The findings from this study suggest that populations at risk for inbreeding should be bolstered through the introduction of individuals from historically small populations because these carry fewer potentially harmful gene copies, instead of adding animals from larger, more diverse gene pools which carry a greater number of individual harmful genes.
While this strategy may reduce the short-term risk of decline due to inbreeding, Robinson said it comes at the expense of future adaptability that could be fueled by a diverse gene pool — a tradeoff she believes must be evaluated on a situation-by-situation basis.
"With limited data sets and few empirical studies on which to draw, conservation has largely been guided by general rules of thumb, even though there is clearly no one-size-fits-all strategy to deal with the variety of factors threatening biodiversity," said Robinson.

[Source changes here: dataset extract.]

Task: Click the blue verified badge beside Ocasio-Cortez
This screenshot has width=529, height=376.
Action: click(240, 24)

While the Isle Royale wolf population once consisted of 50 wolves, today the original population has dwindled to a father and daughter pair that are also half siblings. The collapse of the Isle Royale wolf population occurred despite a reported genetic "rescue" in 1997 by a single migrant from the Minnesota mainland. Wolf genetic diversity on Isle Royale initially spiked after his arrival and inbreeding plummeted almost to zero, but the effect was short-lived.

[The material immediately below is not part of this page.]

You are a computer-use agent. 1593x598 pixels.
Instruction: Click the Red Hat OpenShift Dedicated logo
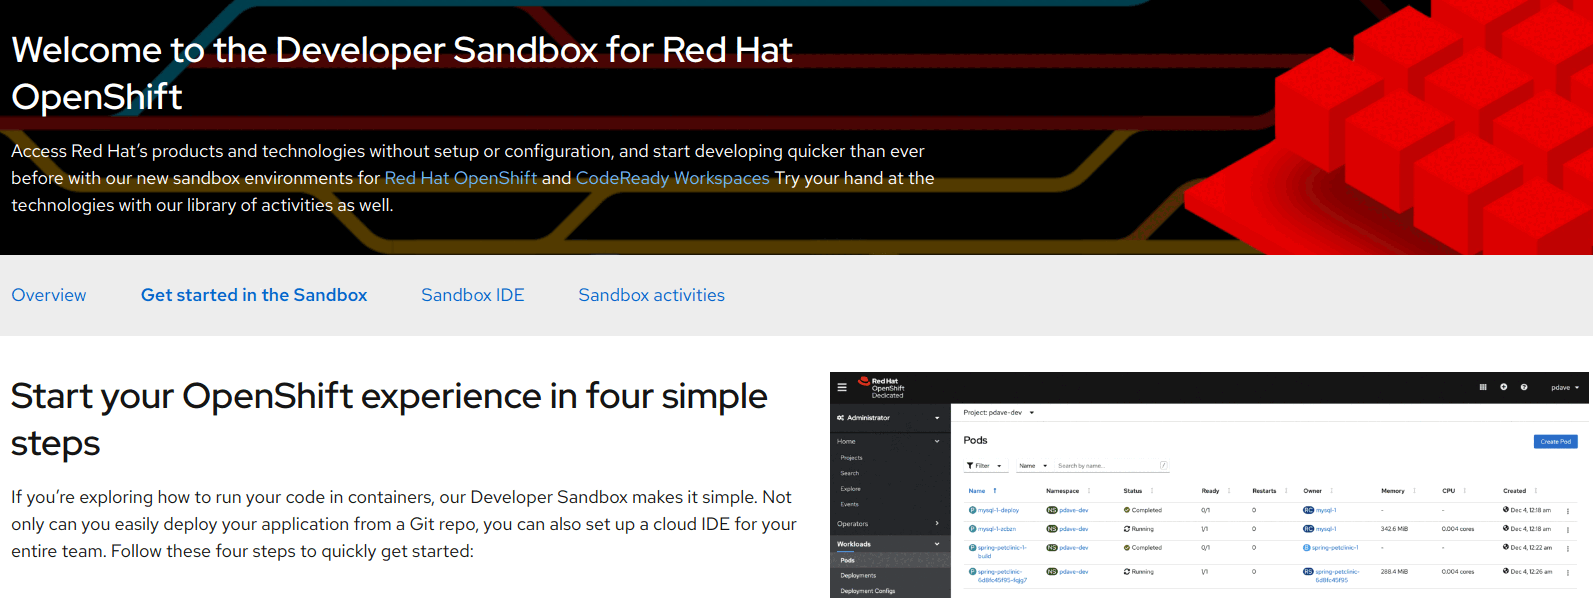pyautogui.click(x=881, y=388)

"This male wolf was so much more virile than the resident wolves that every Isle Royale wolf was related to him within a few generations, and the initial benefits of the genetic rescue were quickly reversed as intense inbreeding set in amongst his descendants," said Robinson. "The dramatic turn of events on Isle Royale demonstrates the precarious existence of very small populations, where population dynamics can fluctuate over extremely short timescales."
To better characterize the genome-wide effects of intense inbreeding and isolation on this population, and their role in its decline, Robinson and colleagues analyzed mutations within the protein-coding regions of DNA from Isle Royale wolves and compared them with genetic data from wolves in nearby mainland Minnesota.
Strikingly, Isle Royale wolves did not exhibit a greater number of unique deleterious genes than the Minnesota group, but the proportion of wolves with paired harmful recessive gene copies in their genome was 38.4% higher in the Isle Royale population.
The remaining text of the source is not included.